- [INFORMATION GIVEN]:

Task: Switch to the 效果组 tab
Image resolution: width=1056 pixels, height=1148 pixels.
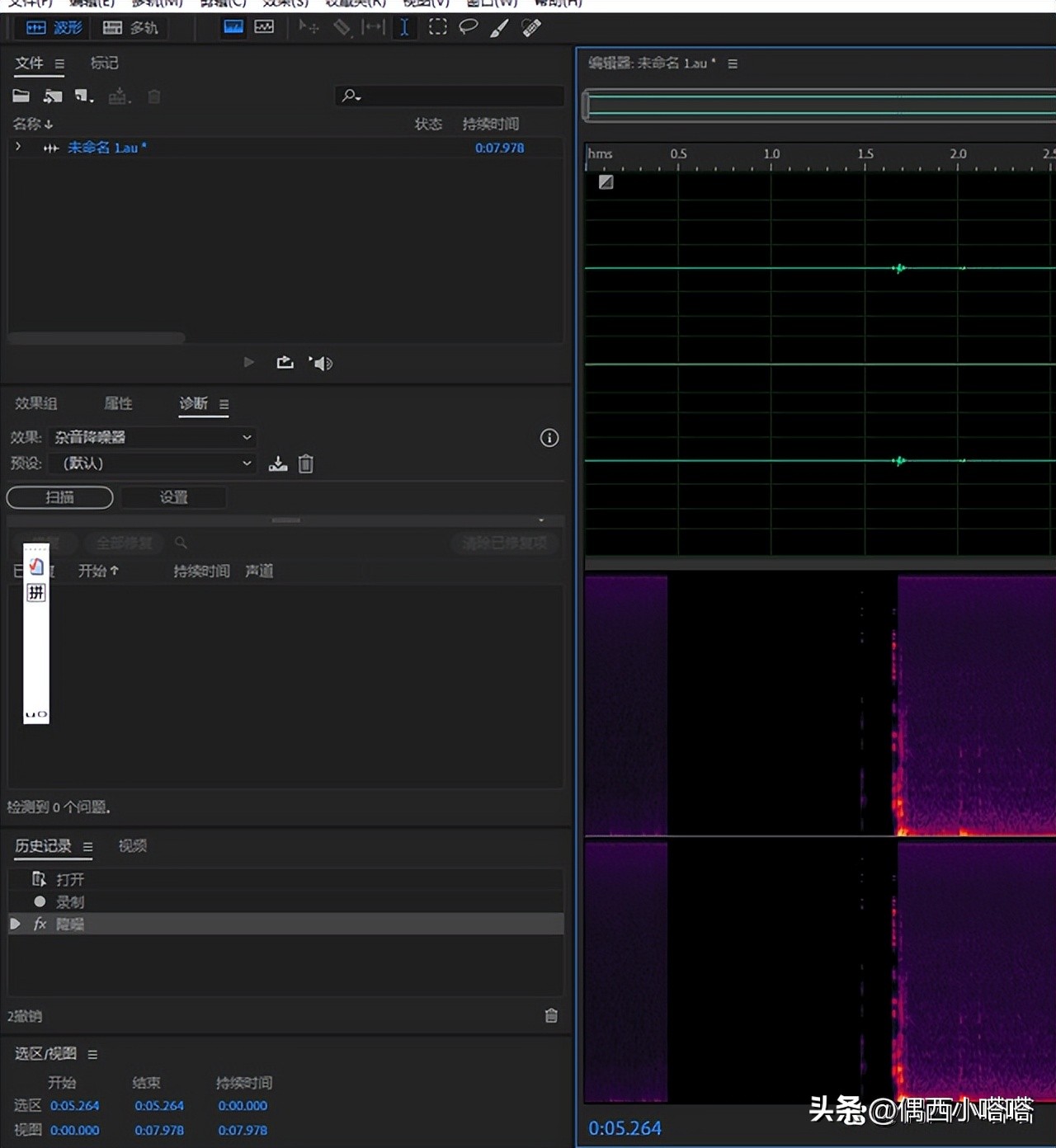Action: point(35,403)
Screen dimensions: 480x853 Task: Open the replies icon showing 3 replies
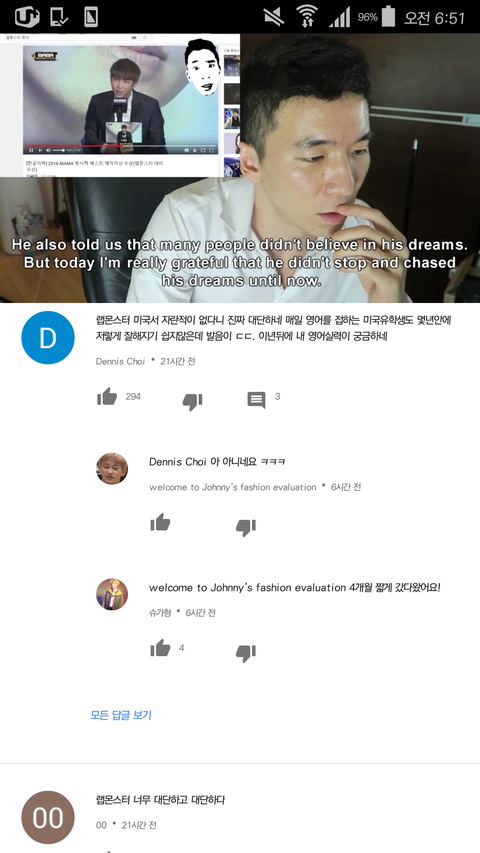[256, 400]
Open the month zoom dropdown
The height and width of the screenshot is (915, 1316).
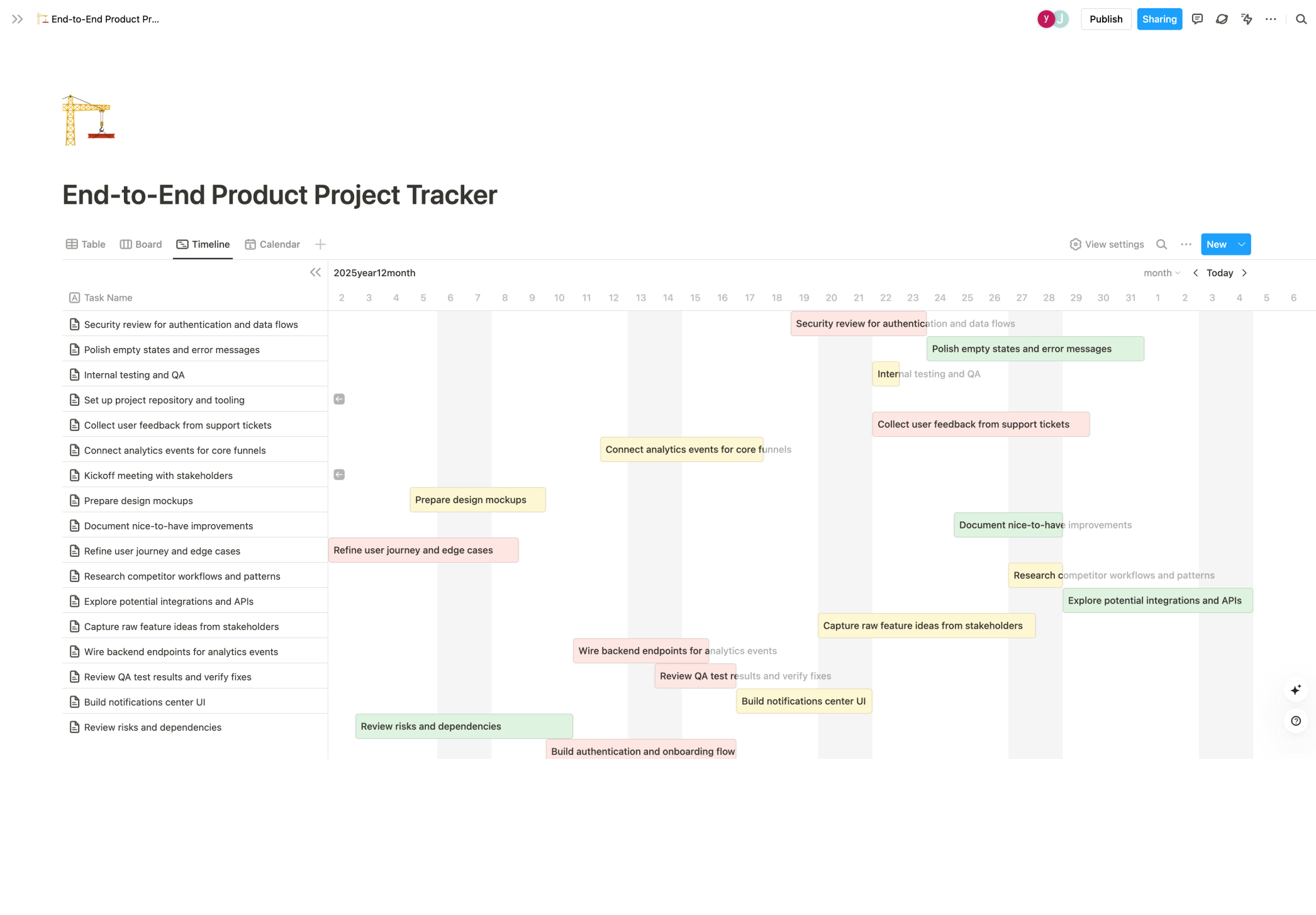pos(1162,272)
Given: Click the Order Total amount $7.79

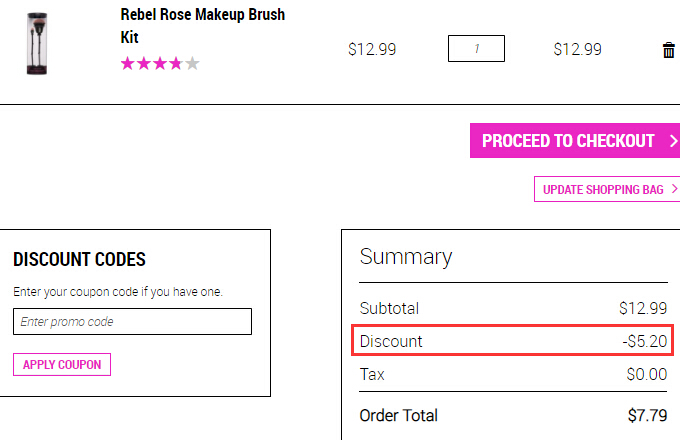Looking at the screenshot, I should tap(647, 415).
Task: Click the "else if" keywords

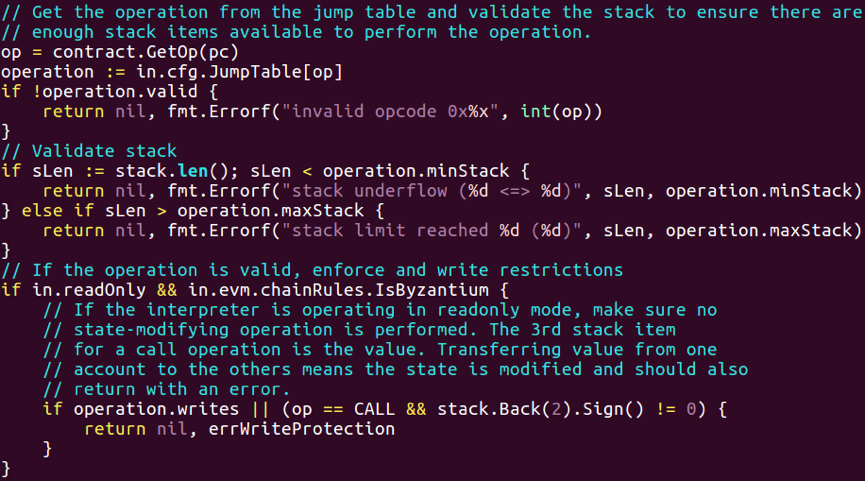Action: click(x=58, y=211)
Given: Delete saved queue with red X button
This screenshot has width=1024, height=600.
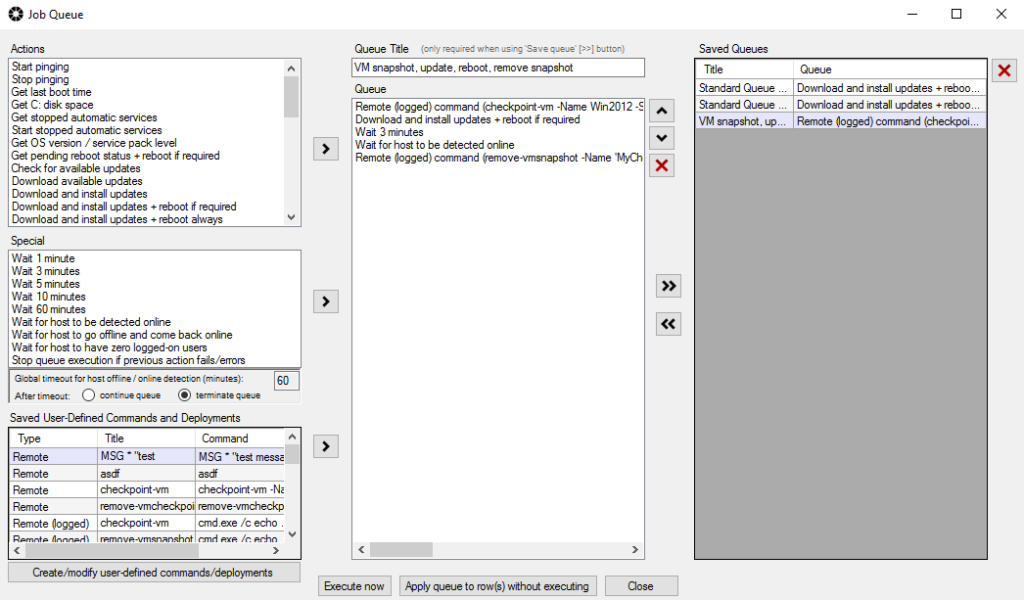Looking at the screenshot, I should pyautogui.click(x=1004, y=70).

- [WHAT THIS TASK INVOLVES]:
Excluding the pictures, write out exactly the lines from the line that contains "Screen dimensions: 480x853" through the end of the records.

- [RESPONSE AREA]:
Screen dimensions: 480x853 Task: Open the replies icon showing 3 replies
[256, 400]
Open the month zoom dropdown
The height and width of the screenshot is (915, 1316).
pos(1162,272)
Given: Click the Order Total amount $7.79

Looking at the screenshot, I should tap(647, 415).
Task: Click the "else if" keywords

Action: click(x=58, y=211)
Given: Delete saved queue with red X button
This screenshot has width=1024, height=600.
Looking at the screenshot, I should pyautogui.click(x=1004, y=70).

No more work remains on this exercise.